Stimmen zum Autor (Auswahl)

Mit Blick auf die Zensur ("Ausladung") der jüdischen Künstlerin Candice Breitz notiert die Saarbrücker Zeitung (30.01.2024) in erschreckend tendenziöser und nativistischer Weise zur Protestnote von Ludat, Ripplinger, Reichert und mir: "[Es] hatte sich eine auf internationale Unterstützung zielende Initiative zu einer Internet-Unterschriften-Aktion (http://ausbreitzen.de) zusammengefunden, initiiert von dem in Berlin lebenden, aus dem Saarland stammenden Autor Konstantin Ames. An erster Stelle mit dabei: Ulrich Ludat und Stefan Ripplinger. „Ausbreitzen.de“ schlug von Beginn an einen harten Ton an, Ames verfasste sogar einen Offenen Brief an Ministerpräsidentin Anke Rehlinger mit der Aufforderung, den Rauswurf rückgängig zu machen und sich bei Candice Breitz zu entschuldigen." Mittels Unterschiebung eines falschen Zitats (Aufforderung an MP Rehlinger, die Ministerin für Kultur zu entlassen; wohlgemerkt nur in der Printfassung) soll "ausbreitzen" diskreditiert werden. Das Fanal gegen diesen Gewaltakt wird im o.g. Meinungsstück allen Ernstes als zu "weitgehend" und "nicht konsensfähig" bezeichnet. Insinuiert wird die Nestbeschmutzung, d.h. man diffamiert Andersdenkende oder ignoriert sie, im Zensurland/Saar. Woher kommt bloß diese Angst und diese Überangepasstheit im äußersten Südwesten?

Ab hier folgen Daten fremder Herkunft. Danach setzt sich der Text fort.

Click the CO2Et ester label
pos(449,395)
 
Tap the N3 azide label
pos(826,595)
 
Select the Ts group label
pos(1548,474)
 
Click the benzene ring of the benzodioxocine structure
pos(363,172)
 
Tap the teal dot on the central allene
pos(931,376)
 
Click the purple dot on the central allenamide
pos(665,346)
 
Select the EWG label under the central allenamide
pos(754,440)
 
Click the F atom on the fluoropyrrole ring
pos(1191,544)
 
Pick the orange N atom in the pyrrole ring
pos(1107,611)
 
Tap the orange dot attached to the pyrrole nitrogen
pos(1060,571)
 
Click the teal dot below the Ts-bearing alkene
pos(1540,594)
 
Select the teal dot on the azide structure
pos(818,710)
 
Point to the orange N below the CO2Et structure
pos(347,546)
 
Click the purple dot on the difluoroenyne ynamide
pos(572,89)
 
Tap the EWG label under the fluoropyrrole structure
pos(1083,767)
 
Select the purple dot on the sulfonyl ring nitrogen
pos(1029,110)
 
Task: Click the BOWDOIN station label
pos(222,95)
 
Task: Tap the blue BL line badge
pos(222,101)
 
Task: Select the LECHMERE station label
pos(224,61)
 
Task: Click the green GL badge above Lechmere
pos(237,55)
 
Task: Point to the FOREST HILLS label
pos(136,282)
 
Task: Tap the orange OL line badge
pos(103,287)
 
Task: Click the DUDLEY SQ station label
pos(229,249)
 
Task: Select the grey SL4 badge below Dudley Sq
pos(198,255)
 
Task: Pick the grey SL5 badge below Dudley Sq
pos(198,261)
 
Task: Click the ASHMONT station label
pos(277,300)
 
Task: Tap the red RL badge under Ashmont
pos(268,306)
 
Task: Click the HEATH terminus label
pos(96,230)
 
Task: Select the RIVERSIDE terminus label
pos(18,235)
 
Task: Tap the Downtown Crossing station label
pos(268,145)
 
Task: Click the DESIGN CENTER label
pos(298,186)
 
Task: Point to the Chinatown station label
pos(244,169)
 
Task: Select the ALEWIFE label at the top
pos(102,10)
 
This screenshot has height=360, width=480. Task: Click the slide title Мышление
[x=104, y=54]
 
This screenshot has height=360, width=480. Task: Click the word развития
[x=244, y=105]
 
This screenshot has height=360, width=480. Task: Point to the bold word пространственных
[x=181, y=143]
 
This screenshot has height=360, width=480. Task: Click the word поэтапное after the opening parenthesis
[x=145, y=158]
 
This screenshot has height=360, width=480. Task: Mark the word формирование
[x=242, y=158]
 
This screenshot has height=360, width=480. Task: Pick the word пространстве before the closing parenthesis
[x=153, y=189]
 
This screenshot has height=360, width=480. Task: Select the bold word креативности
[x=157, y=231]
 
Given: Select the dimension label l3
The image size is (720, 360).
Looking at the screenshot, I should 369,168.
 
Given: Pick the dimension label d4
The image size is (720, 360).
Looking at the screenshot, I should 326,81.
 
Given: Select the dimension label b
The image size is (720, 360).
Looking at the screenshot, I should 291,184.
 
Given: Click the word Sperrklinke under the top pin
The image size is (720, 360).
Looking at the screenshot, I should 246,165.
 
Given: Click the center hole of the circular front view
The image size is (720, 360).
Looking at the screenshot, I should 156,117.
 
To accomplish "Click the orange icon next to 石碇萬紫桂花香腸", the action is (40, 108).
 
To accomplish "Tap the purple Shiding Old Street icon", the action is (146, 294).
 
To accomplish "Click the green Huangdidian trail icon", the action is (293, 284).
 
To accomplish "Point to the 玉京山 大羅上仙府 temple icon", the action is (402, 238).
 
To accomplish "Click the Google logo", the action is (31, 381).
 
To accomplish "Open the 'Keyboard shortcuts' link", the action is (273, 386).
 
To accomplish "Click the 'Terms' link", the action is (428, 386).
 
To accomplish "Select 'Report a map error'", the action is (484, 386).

"Mit seinen Gedichten bürstet Ames sinnentleerte Phrasen aus dem unendlichen Gemurmel der Menschen und den Bilderstrom der Welt gegen den Strich. Spricht man mit Dichtung nicht manchmal wie zu Eseln? Als Sprachkünstler und diskussionsfreudiger Geist hat sich Konstantin Ames in Berlin jedenfalls einen Namen gemacht." (Uwe Loebens, Saarländischer Rundfunk, 06.12.2023)


In seiner Kritik des vierten und letzten sTiL.e-Bandes resümiert Meinolf Reul: "Die hohe Qualität von Ames´ Schreiben kommt nicht plakativ daher, doch wer Geduld und Offenheit mitbringt, wird sie unweigerlich entdecken - und weiterlesen wollen." (Signaturen, 2023)

Zum Vorgängerband notierte Michael Braun: "Der Autor bevorzugt die Haltung des wilden Sprach-Anarchisten, der mit dem ganzen Register an Wortwitz, antigrammatischem Furor und einfallsreicher Assoziationskunst gegen eine ideologisch verbiesterte Sprachordnung anschreibt. Seine Elegien, die von ihrer antiken Herkunftsgeschichte her ja als Klagelieder angelegt sind, verwandelt Ames dabei in furiose Zornesgesänge." (Signaturen, 2018)

Unter der Überschrift „Lyriker? Er doch nicht. Konstantin Ames siegt unverstanden in Meran“ fertigt die Rezensentin Katrin Hillgruber für die ´Frankfurter Allgemeine Zeitung´ unter normalistischer Folie eine atmosphärische Skizze des Meraner Contests und der Wettbewerber an; ein Auszug daraus liest sich so: "Ames lehnt für sich den Ausdruck „Lyriker“ als bildungsbürgerliches Relikt ab. Mit der neoexpressionistischen Binnenspannung seiner witzigen, bösen Nicht-Elegien (etwa über den „beleidigten Privatier“ Wolf Biermann), die sich im Vortrag niederschlug, versetzte er der neuen, durchweg sachlich und engagiert argumentierenden Meraner Jury einen gehörigen Vitaminschub [...]" (F.A.Z., Nr. 108 vom 10.05.2016)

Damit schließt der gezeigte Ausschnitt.